A maleta era relativamente pesada, parecendo algo como uma maleta de viagem ou corporativa. Portanto, não estava de fato vazia e nem cheia com algo sobrenaturalmente pesado. Além disso, poderia estar preenchida com algo compacto ou ter seu real conteúdo abafado por papéis ou jornais amassados, já que mesmo balançando bastante ela não apresentava o som de um conteúdo chocando com as paredes da maleta.

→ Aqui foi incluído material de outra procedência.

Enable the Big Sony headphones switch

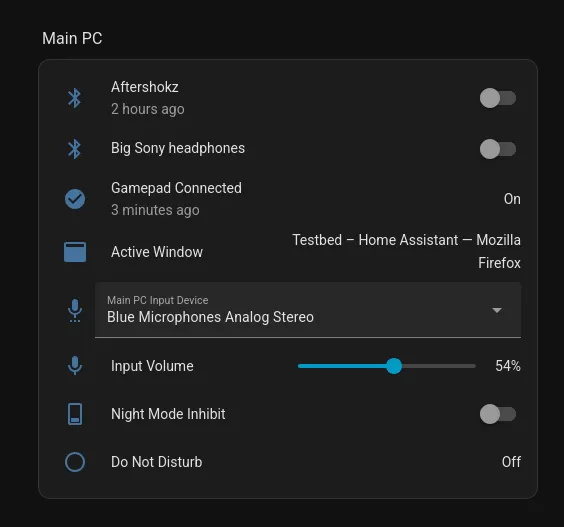tap(498, 149)
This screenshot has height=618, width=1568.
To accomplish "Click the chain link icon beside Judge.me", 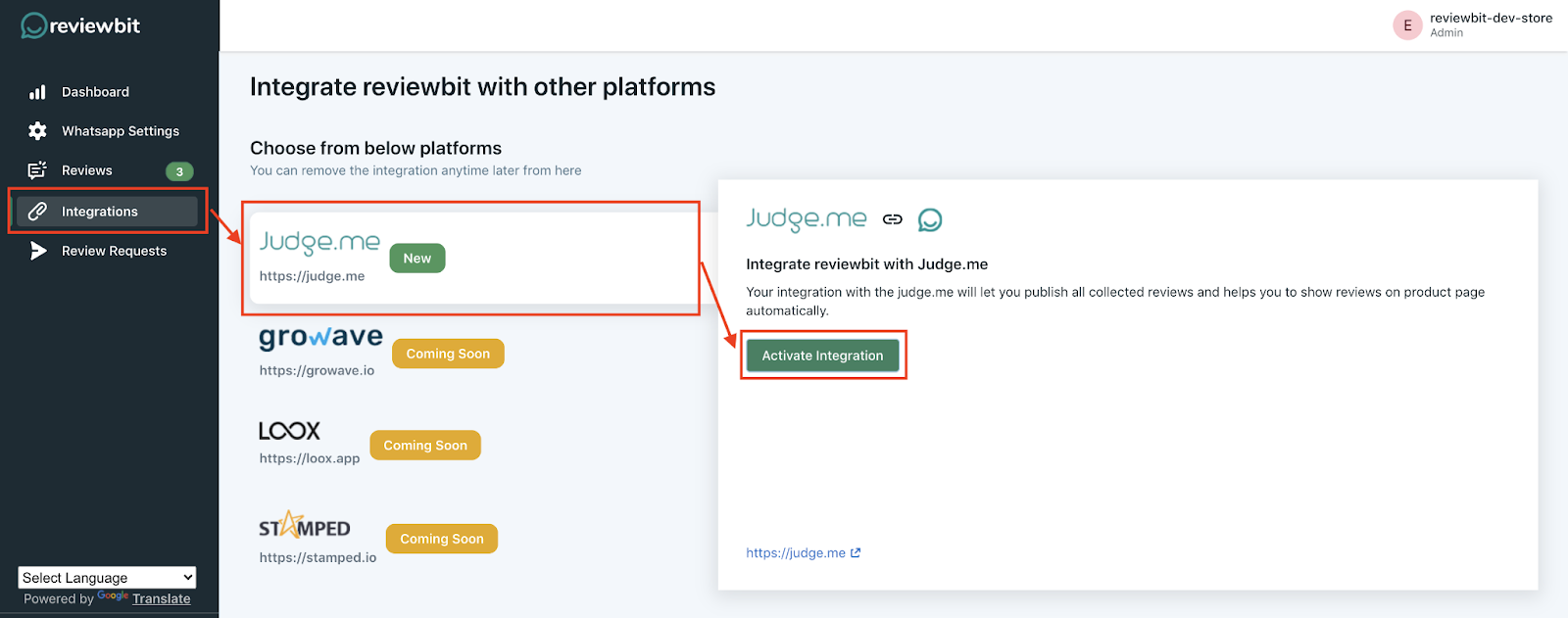I will [892, 219].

Misael, de modo muito sagaz, esquiva-se para o lado logo quando W o tentava golpeá-lo na diagonal e prontamente emenda um golpe com a própria maleta utilizando-a como um tipo de marreta. O golpe atinge sua barriga e faz seu adversário se curvar momentaneamente pela perda repentina de ar mas, como a maleta não era tão pesada e W parecia ser bem resistente, Misael recebe uma cotovelada por não conseguir definir ao certo de onde viria um provável golpe de seu inimigo e nem elaborar boas estratégias de esquiva para tal.

Por sorte, a cotovelada pega no lado do rosto que não estava ferido e era suficiente para derrubá-lo ao chão ou fazê-lo soltar a maleta. A luta real havia enfim começado...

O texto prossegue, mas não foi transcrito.